Canadian researchers achieve efficiency record for flexible OLEDs
OLEDs provide high-contrast and low-energy displays that are rapidly becoming the dominant technology for advanced electronic screens. They are already used in smaller-scale applications, but increasingly also in general lighting applications.
Current state-of-the-art OLEDs are produced using heavy-metal doped glass in order to achieve high efficiency and brightness, which makes them expensive to manufacture, heavy, rigid and fragile.
“For years, the biggest excitement behind OLED technologies has been the potential to effectively produce them on flexible plastic,” says Materials Science & Engineering Professor Zheng-Hong Lu, the Canada Research Chair (Tier I) in Organic Optoelectronics.
Using plastic can substantially reduce the cost of production, while providing designers with a more durable and flexible material to use in their products.
The research, which was supervised by Professor Lu and led by PhD Candidates Zhibin Wang and Michael G. Helander, demonstrated the first high-efficiency OLED on plastic. The performance of their device is comparable with the best glass-based OLEDs, while providing the benefits offered by using plastic.
Wang and Helander were able to re-construct the high-refractive index property previously limited to heavy metal-doped glass by using a 50-100 nanometer thick layer of tantalum(V) oxide (Ta2O5), an advanced optical thin-film coating material.
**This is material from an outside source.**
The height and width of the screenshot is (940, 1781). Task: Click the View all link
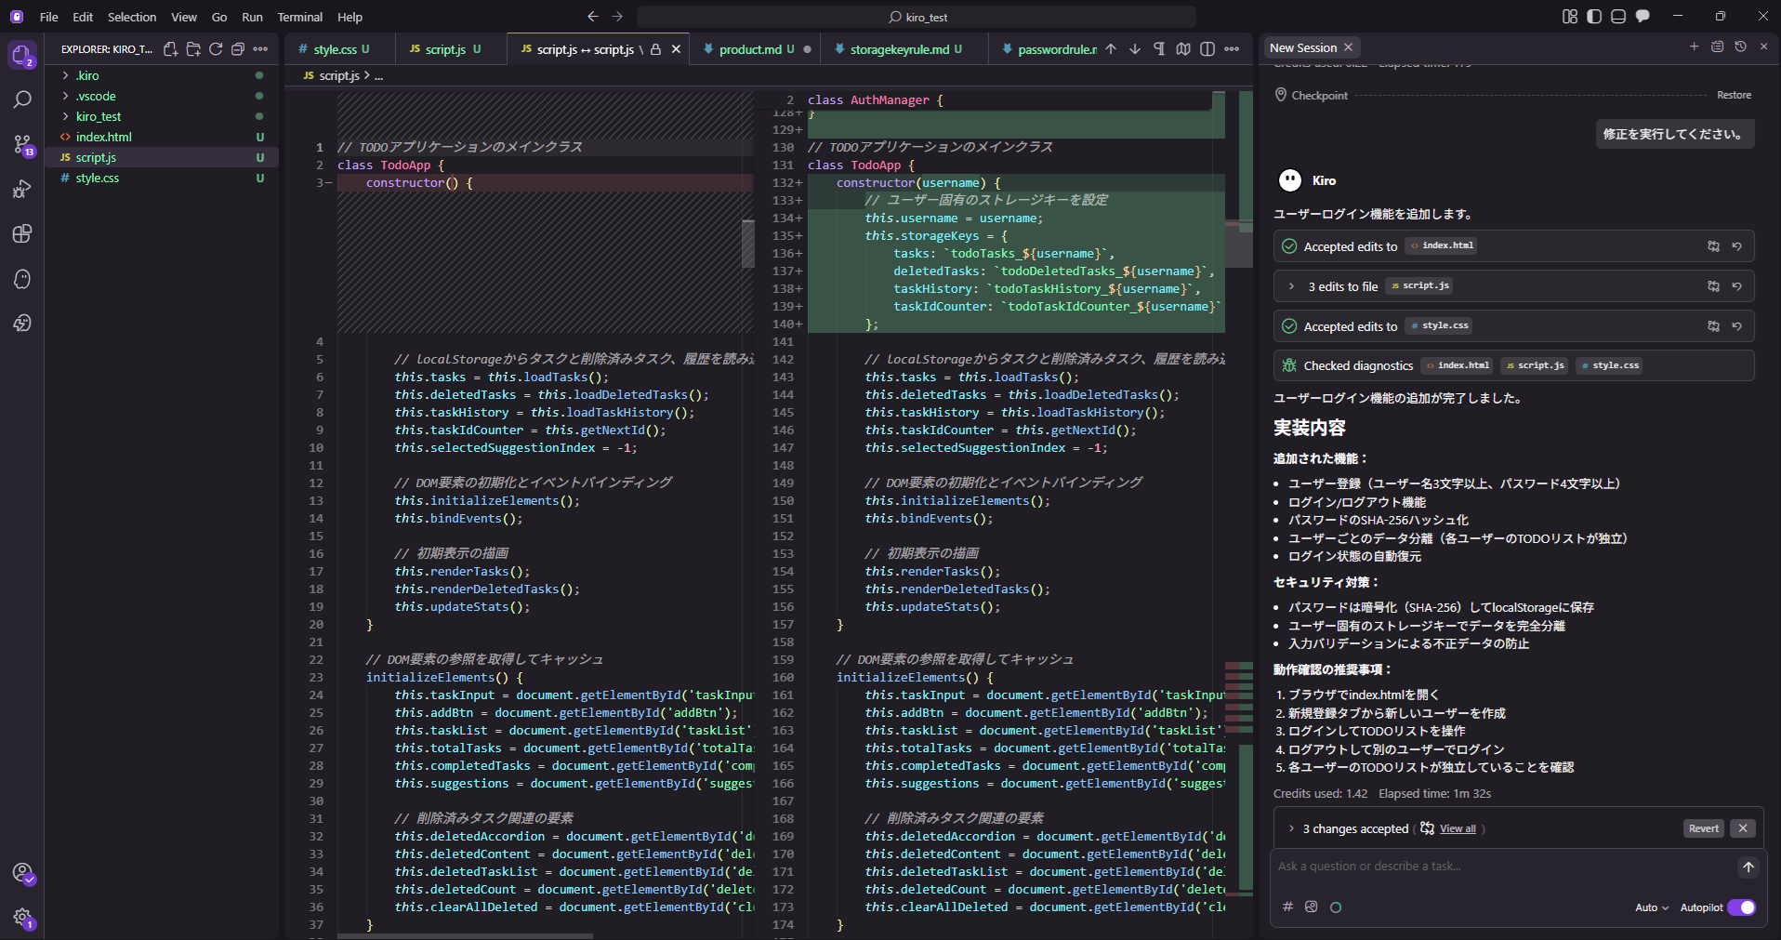1458,828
This advanced coating technique, when applied on flexible plastic, allowed the team to build the highest-efficiency OLED device ever reported with a glass-free design.
“This discovery, unlocks the full potential of OLEDs, leading the way to energy-efficient, flexible and impact-resistant displays,” said Lu.
The results of the research are reported online in the latest issue of Nature Photonics.